Werner Baumbach (27 December 1916 – 20 October 1953) was a German bomber pilot during World War II. He commanded the secret bomber wing Kampfgeschwader 200 (KG 200) of the Luftwaffe, the air force of Nazi Germany. Baumbach received the Knight's Cross of the Iron Cross with Oak Leaves and Swords for the destruction of over of Allied shipping.

==Career==
Baumbach entered the Luftwaffe in 1936 and, after initial training at the 2nd Air Warfare School (Fliegerhorst Gatow), was trained as a bomber pilot. He was one of the first pilots to fly the Junkers Ju 88 bomber and flew various bombing missions with Kampfgeschwader 30 (KG 30). Based in Norway, on 19 April 1940, he bombed and damaged the French cruiser Émile Bertin off Åndalsnes, for which he was awarded the Iron Cross 1st Class.
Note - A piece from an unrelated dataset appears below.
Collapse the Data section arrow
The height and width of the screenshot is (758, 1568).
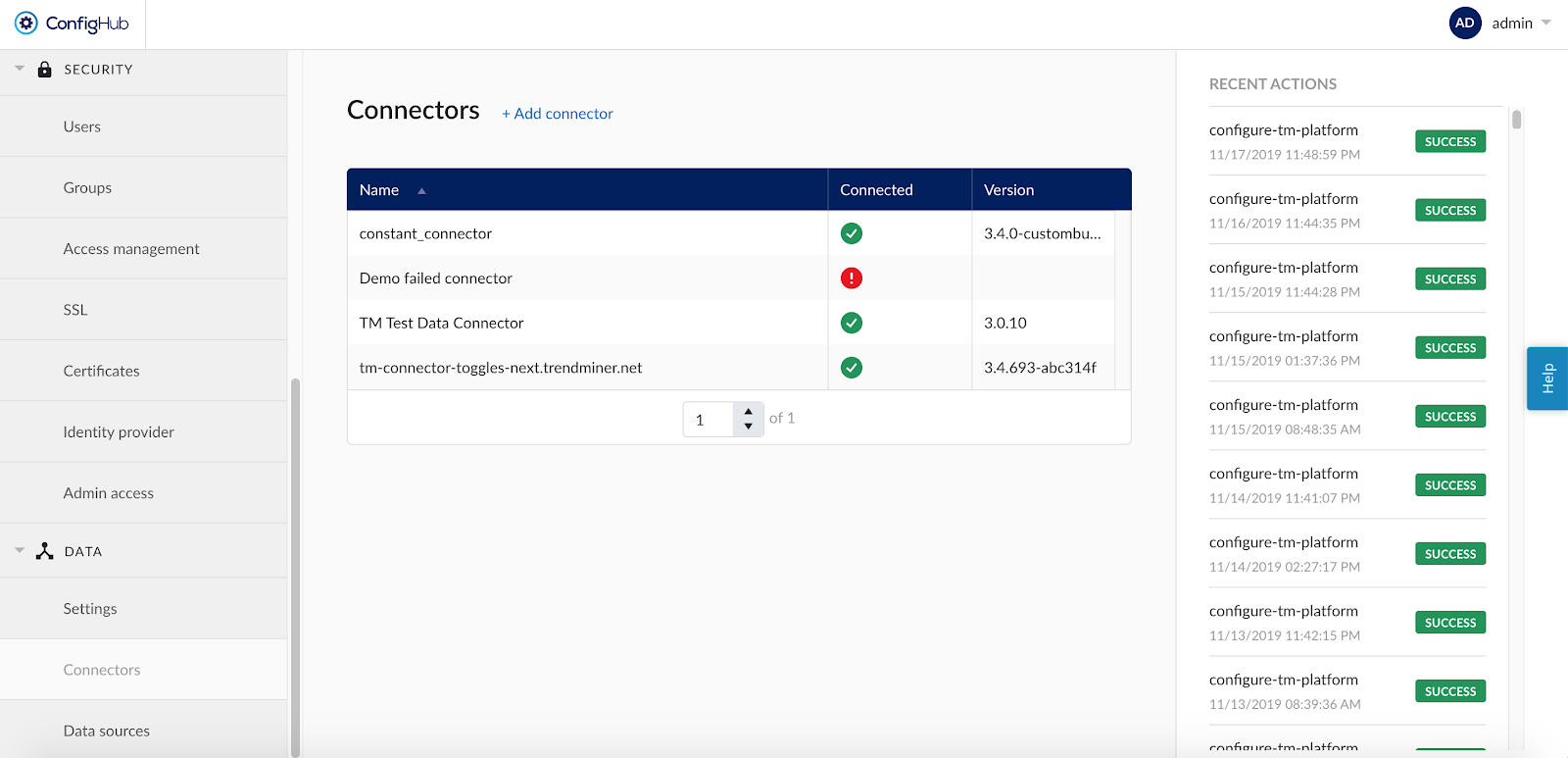pos(20,551)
In 1942, Baumbach was removed from active pilot duty and started working on new bomber designs; among others, he helped design the composite bomber system, Mistel. In 1944, he was placed in command of the newly formed Kampfgeschwader 200 (KG 200) and was in charge of all Luftwaffe special missions. Baumbach was promoted to Oberstleutnant on 15 November 1944 and was the acting General der Kampfflieger for two months.

In the last stages of the war, during the days of the Flensburg Government, Baumbach was placed in charge of the government air squadron.

After the war, Baumbach spent 6 months as a prisoner of war in British custody on charges of being a war criminal. It was decided that neither he nor any unit under his command had committed any violation of the Hague Convention, and he was released. He then assisted the Harvard University historian Bruce C. Hopper for a year with studies on the course of World War II, and Hopper suggested that Baumbach should write a book based on his experiences.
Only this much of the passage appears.